──────── RECORDS SUPPLIED ────────
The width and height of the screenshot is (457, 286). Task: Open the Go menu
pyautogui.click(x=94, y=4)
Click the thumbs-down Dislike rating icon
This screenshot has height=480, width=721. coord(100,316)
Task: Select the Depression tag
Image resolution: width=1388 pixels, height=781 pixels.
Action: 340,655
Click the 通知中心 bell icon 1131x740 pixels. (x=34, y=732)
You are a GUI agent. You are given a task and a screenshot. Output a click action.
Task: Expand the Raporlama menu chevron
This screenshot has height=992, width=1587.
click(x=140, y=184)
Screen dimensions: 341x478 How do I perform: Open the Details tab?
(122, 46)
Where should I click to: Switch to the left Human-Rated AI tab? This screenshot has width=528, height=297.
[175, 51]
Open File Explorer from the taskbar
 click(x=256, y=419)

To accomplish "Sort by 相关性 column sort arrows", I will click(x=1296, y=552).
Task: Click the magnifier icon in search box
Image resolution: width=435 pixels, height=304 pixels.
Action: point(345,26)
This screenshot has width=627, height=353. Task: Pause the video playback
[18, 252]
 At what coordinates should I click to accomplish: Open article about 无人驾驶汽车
────────
# TASK STATEMENT
Render every line of the records above as a JSON list of strings, one string per line, and omit any blank lines.

# RESPONSE
[
  "The width and height of the screenshot is (457, 286). Task: Open the Go menu",
  "pyautogui.click(x=94, y=4)",
  "Click the thumbs-down Dislike rating icon",
  "This screenshot has height=480, width=721. coord(100,316)",
  "Task: Select the Depression tag",
  "Image resolution: width=1388 pixels, height=781 pixels.",
  "Action: 340,655",
  "Click the 通知中心 bell icon 1131x740 pixels. (x=34, y=732)",
  "You are a GUI agent. You are given a task and a screenshot. Output a click action.",
  "Task: Expand the Raporlama menu chevron",
  "This screenshot has height=992, width=1587.",
  "click(x=140, y=184)",
  "Screen dimensions: 341x478 How do I perform: Open the Details tab?",
  "(122, 46)",
  "Where should I click to: Switch to the left Human-Rated AI tab? This screenshot has width=528, height=297.",
  "[175, 51]",
  "Open File Explorer from the taskbar",
  " click(x=256, y=419)",
  "To accomplish \"Sort by 相关性 column sort arrows\", I will click(x=1296, y=552).",
  "Task: Click the magnifier icon in search box",
  "Image resolution: width=435 pixels, height=304 pixels.",
  "Action: point(345,26)",
  "This screenshot has width=627, height=353. Task: Pause the video playback",
  "[18, 252]",
  " At what coordinates should I click to accomplish: Open article about 无人驾驶汽车"
]